Sin embargo, en el complemento volvió a aparecer la eficacia del Bournemouth. A los 30 minutos, Alex Scott culminó una buena jugada colectiva con una definición precisa en el mano a mano para sellar el 2-1 definitivo y desatar el golpe en Londres.
Más allá de la caída, el Arsenal se mantiene como líder de la Premier, pero el margen ya no es el mismo. El Manchester City, su principal perseguidor, tiene dos partidos menos y, de ganarlos, podría quedar a solo tres puntos, metiéndole máxima presión en la recta final.

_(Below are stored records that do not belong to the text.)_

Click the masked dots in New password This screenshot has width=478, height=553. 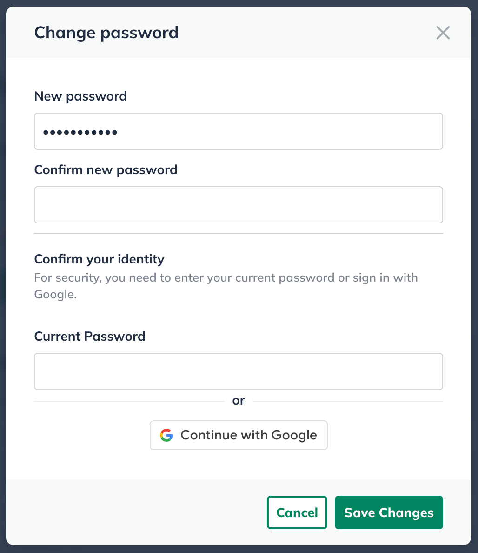[x=80, y=132]
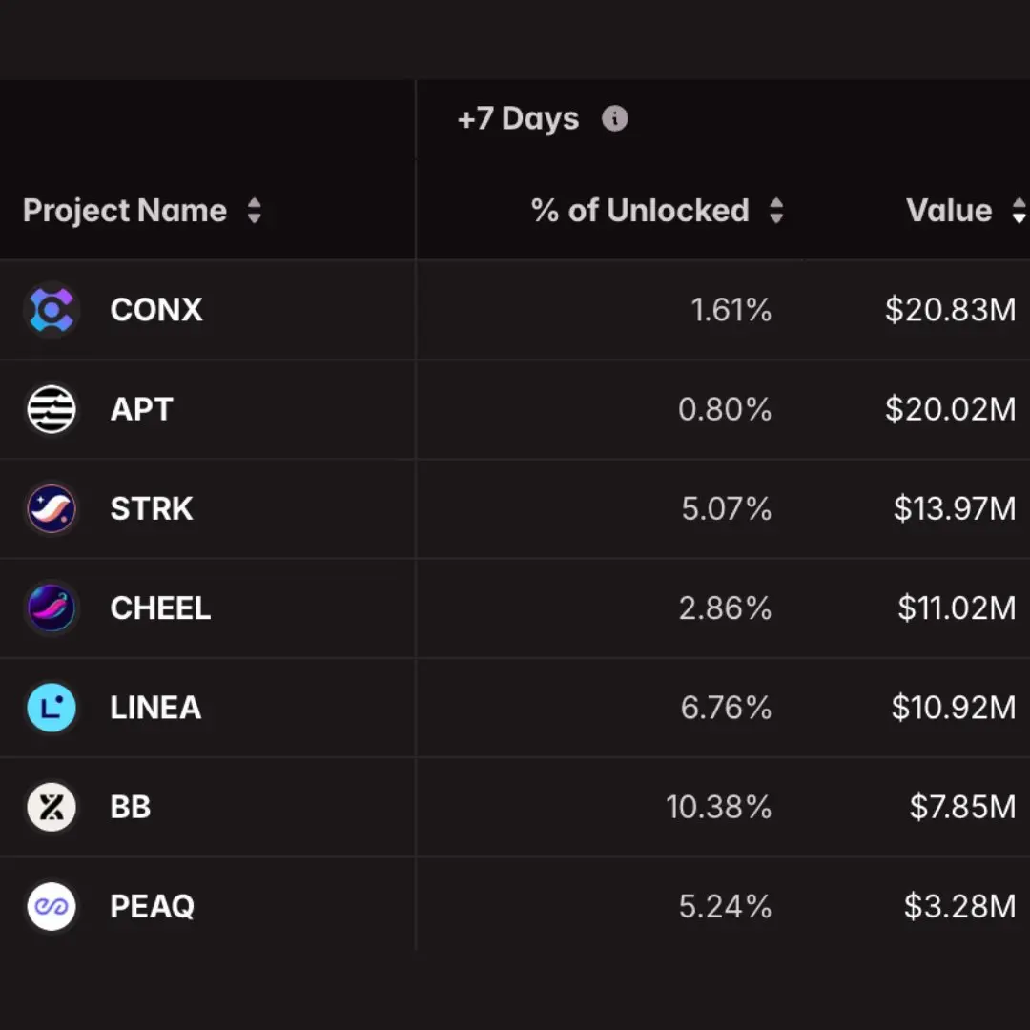The image size is (1030, 1030).
Task: Click the CONX token logo icon
Action: [52, 310]

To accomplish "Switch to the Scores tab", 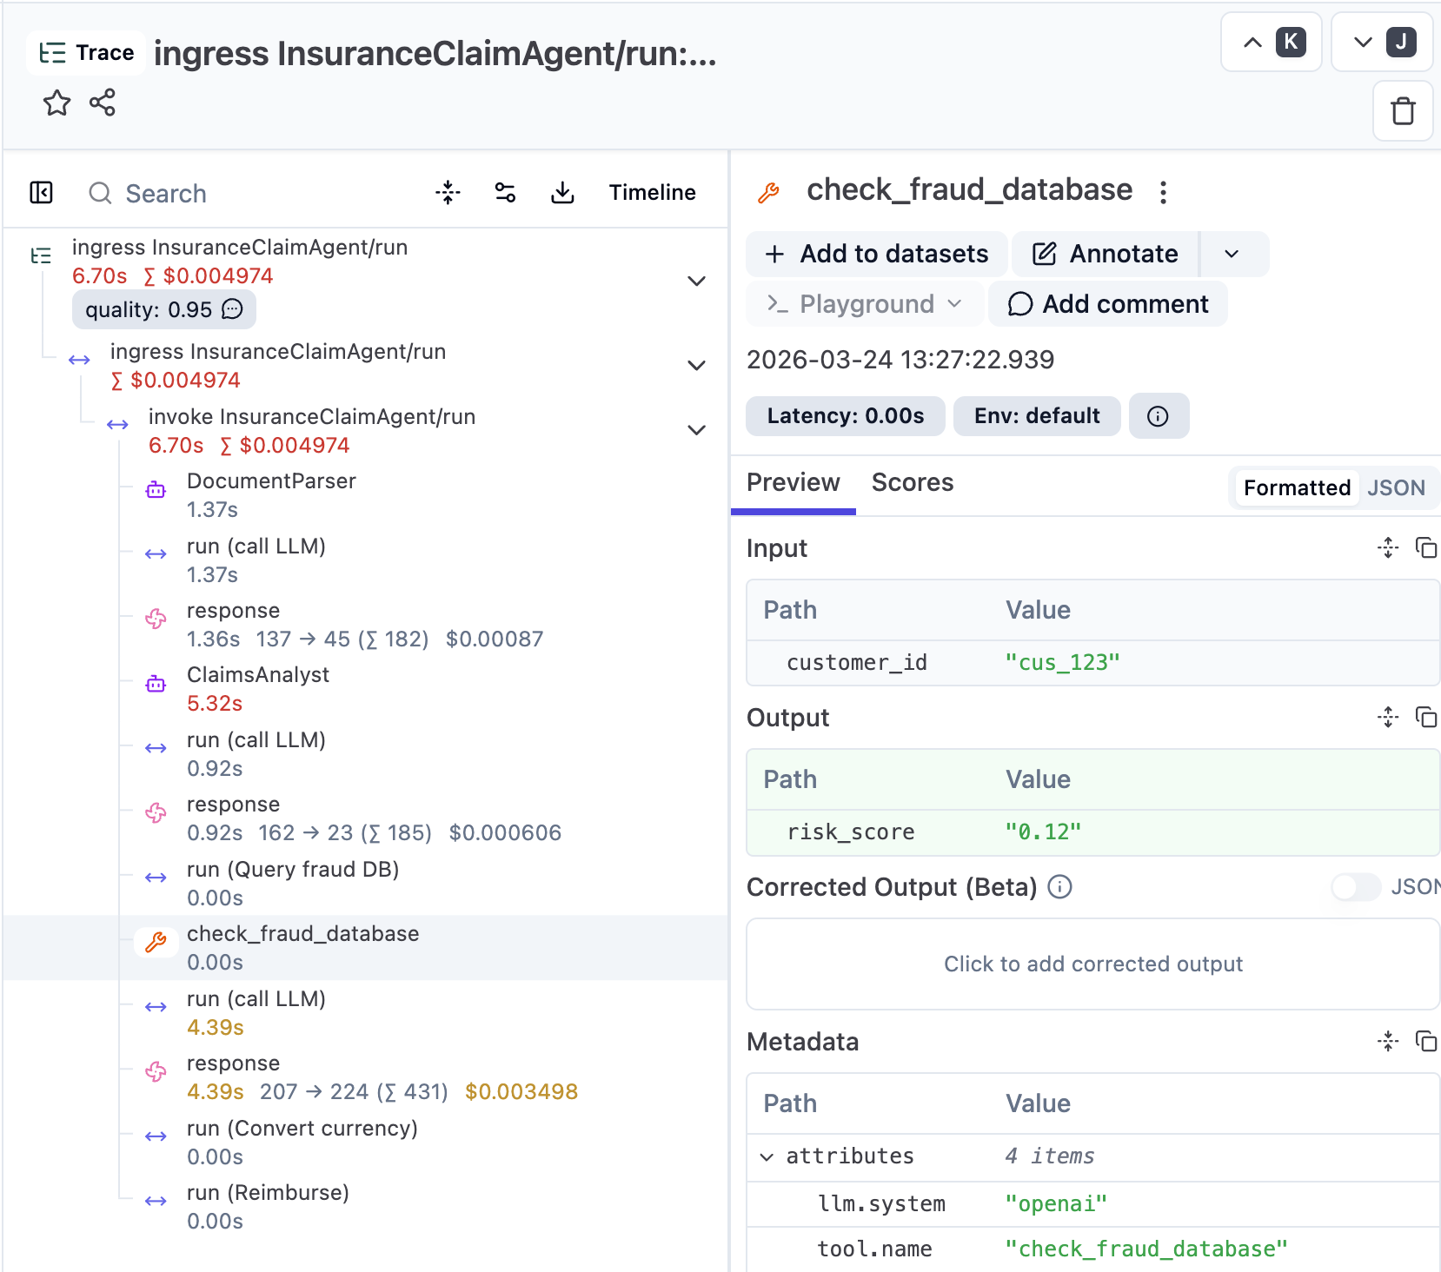I will (x=912, y=483).
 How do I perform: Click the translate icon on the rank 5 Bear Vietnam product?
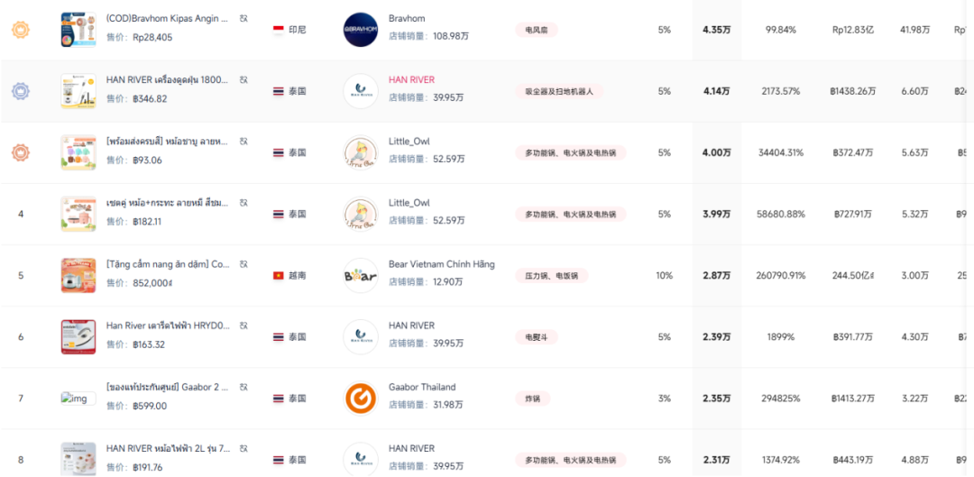244,264
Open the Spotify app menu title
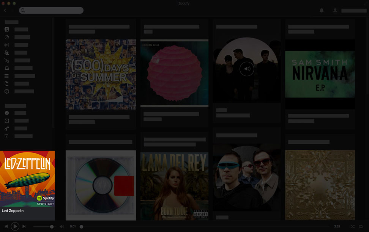 pyautogui.click(x=184, y=3)
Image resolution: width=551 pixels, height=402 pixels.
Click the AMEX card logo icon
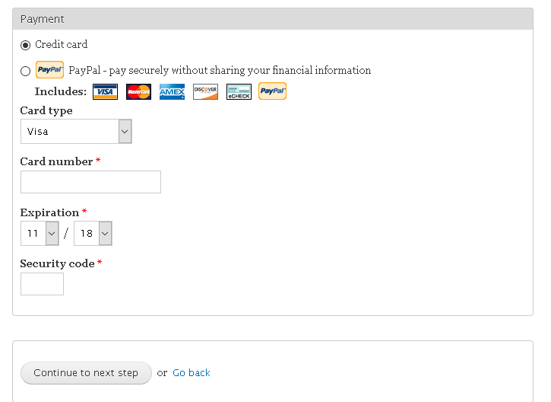(172, 92)
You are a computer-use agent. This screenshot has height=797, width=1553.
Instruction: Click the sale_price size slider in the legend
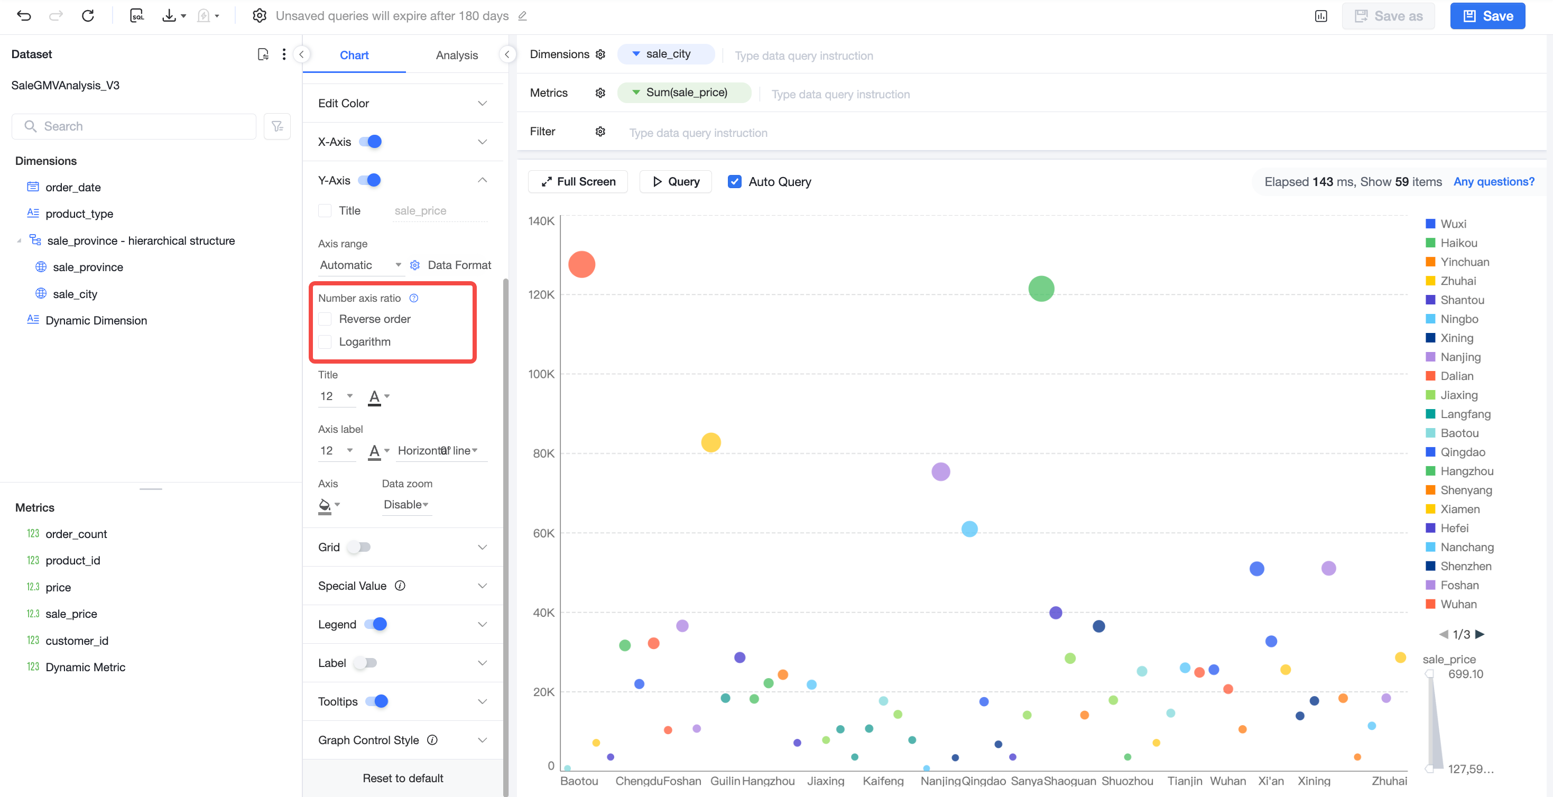coord(1434,721)
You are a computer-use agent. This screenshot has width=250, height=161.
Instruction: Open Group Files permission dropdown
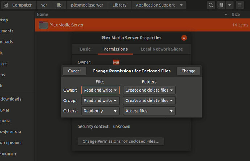click(x=100, y=100)
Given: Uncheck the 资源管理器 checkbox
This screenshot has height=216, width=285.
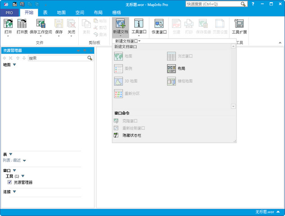Looking at the screenshot, I should click(10, 182).
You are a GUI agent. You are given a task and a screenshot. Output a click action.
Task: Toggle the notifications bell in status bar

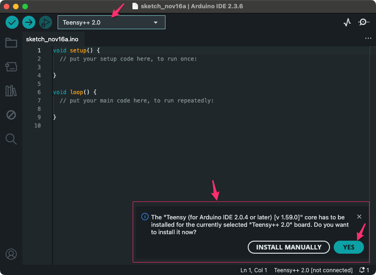point(364,270)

Los “Gunners”, que también siguen en carrera en la Champions League, buscan cortar una sequía de 22 años sin títulos en la liga inglesa, por lo que dejar puntos en casa puede costar caro en la definición.
Por su parte, el Bournemouth alcanzó los 45 puntos y se ilusiona con acercarse a los puestos de competiciones europeas, mientras que la jornada dejó otros resultados destacados: Brentford y Everton igualaron 2-2 y se mantienen en la zona media, y Brighton venció 2-0 a Burnley como visitante, complicando aún más a los del fondo de la tabla.
La fecha continuará con el duelo entre Liverpool y Fulham, donde los “Reds” buscarán consolidarse en puestos de clasificación internacional, en una Premier que, lejos de definirse, promete un cierre electrizante.